Ng further argued that US markets are closed on Monday for Memorial Day, and that funds generally need 1-2 days to send fiat to liquidity providers.

The comment echoed the key takeaway in a recent Bloomberg article that described how bitcoin has had the tendency to fall the most when US stock markets are open, while it has generally risen when markets are closed.

Citing findings from Bespoke Investment Group, the article said that BTC “tends to trade relatively flat” on weekdays before 09:30 US Eastern Time (ET), when the stock market opens on Wall Street. Then, once the markets open, the coin “falls off a cliff,” according to the article, with declines averaging 1.5% during market hours.

The article cited Bespoke’s strategists as saying that,

“Basically all of Bitcoin’s decline over the last month has come when US markets have been open. This signals to us that recent declines for Bitcoin have been more about investors raising cash and selling assets more broadly rather than a more Bitcoin-specific trend.” 

Taking a slightly different approach, Arthur Hayes, a crypto essayist who is also the co-founder and former CEO of crypto exchange BitMEX, suggested on Twitter that the sharp declines in decentralized finance (DeFi) tokens could be due to DeFi funds “getting carried out.”

════════════════

GOALS
1. According to the bitcoin trading excerpt, by how much does the coin fall on average during US market hours?
2. Rewrite only the stretch of entries from the line containing "Given: Click the red" through the end of the entries, swapping "Given" for "Goal" and leaving everything else unchanged.

Collected data
════════════════

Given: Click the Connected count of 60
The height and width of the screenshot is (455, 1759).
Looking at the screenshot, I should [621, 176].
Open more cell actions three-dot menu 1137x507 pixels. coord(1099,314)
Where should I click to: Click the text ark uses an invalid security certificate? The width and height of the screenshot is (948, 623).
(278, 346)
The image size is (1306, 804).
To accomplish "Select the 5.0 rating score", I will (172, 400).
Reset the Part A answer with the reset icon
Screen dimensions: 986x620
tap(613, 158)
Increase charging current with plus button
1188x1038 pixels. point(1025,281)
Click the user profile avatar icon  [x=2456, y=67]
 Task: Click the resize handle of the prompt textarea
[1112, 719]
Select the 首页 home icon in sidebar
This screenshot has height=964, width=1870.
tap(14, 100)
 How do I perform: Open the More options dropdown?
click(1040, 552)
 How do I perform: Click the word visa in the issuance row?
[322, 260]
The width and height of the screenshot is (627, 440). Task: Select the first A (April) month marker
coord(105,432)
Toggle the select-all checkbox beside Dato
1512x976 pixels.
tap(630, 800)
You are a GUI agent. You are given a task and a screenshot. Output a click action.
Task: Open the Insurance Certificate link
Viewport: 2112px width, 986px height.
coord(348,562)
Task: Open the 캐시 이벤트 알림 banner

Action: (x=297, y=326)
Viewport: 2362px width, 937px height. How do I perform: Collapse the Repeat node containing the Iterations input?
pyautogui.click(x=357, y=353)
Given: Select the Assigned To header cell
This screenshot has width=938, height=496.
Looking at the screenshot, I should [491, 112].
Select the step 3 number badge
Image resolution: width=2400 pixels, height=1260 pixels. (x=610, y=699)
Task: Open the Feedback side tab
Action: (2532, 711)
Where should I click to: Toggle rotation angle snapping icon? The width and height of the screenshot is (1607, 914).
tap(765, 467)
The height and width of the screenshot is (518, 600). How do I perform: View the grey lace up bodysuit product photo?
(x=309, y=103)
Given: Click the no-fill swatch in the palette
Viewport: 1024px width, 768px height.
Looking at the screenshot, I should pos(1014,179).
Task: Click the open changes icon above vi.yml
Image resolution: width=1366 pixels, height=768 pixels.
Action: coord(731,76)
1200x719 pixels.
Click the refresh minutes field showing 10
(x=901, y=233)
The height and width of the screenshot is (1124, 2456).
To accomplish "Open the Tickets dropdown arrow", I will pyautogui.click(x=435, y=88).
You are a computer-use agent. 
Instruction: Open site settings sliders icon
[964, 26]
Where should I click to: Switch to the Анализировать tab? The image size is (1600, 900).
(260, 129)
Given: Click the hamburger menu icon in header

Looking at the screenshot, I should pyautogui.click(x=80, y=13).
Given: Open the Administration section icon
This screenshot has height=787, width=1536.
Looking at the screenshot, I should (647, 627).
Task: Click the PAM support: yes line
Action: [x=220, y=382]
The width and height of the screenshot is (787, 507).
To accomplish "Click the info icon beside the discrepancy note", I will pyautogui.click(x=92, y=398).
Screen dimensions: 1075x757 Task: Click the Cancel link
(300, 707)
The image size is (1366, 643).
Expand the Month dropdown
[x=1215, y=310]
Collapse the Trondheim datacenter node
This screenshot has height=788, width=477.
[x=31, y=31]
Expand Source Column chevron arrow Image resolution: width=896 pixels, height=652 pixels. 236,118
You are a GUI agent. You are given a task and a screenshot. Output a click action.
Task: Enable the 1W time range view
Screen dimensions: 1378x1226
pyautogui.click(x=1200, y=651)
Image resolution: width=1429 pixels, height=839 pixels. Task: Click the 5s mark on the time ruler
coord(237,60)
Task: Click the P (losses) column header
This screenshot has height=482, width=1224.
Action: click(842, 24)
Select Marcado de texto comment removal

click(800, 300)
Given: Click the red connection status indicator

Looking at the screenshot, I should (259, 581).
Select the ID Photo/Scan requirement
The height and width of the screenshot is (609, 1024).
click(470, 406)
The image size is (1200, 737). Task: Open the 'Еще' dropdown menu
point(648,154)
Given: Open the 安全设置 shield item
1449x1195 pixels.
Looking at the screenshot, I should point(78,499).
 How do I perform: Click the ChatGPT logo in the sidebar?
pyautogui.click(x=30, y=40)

════════════════

RESULTS FOR THE EXERCISE
1. 1.5%

2.
Goal: Click the red connection status indicator

Looking at the screenshot, I should (259, 581).
Select the ID Photo/Scan requirement
The height and width of the screenshot is (609, 1024).
click(470, 406)
The image size is (1200, 737). Task: Open the 'Еще' dropdown menu
point(648,154)
Goal: Open the 安全设置 shield item
1449x1195 pixels.
Looking at the screenshot, I should point(78,499).
 How do I perform: Click the ChatGPT logo in the sidebar?
pyautogui.click(x=30, y=40)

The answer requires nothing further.